Kassen's work has applications that reach much further than just clowning around in restaurants. Perhaps the most obvious, since he's dealing with biological diversity (albeit at a micro-level), involves changing the ways conservation biologists approach their work. Because Kassen's work proves that heterogeneity breeds diversity, he says, "We should choose regions to conserve that are much more heterogenous, regions that have a lot of different kinds of habitats -- don't just save the St. Lawrence valley, save the valley and the hills around it."

Kassen says there are also medical applications on the horizon, specifically in terms of countering the growing problem of multi-drug resistance. "Using multiple drugs, for example in HIV treatments, is, from the perspective of a virus or disease-causing agent, a heterogeneous environment.
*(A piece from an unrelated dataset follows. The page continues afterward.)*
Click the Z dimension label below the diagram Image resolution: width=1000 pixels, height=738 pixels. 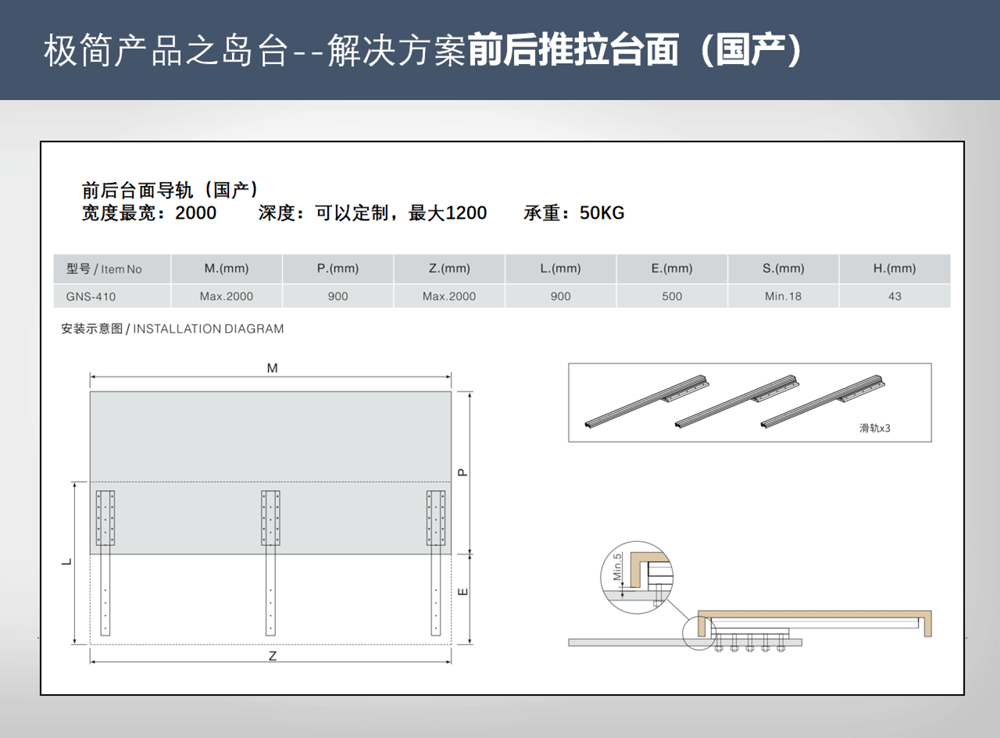pos(272,656)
So the question is: what's the best strategy for delivering drugs to a patient and preventing the evolution of a single, broadly adapted virus?"

Simply put, now is a very good time to be into pond scum.

"It's still a relatively new field," he says, "which is one of the reasons why it's so exciting. Even today, ecologists can be a bit reserved about these experiments -- 'Fine, this might work in a test tube, but that doesn't mean anything about what's going on in nature' -- and in some senses they're right. But one of the great things about the work that I'm doing, and the work being done at the lab at McGill, is that it can show you what is a plausible mechanism to explain something in nature."

Kassen pauses to sip from his microcosm, then adds, "Plus, you can literally watch evolution happening right before your eyes!"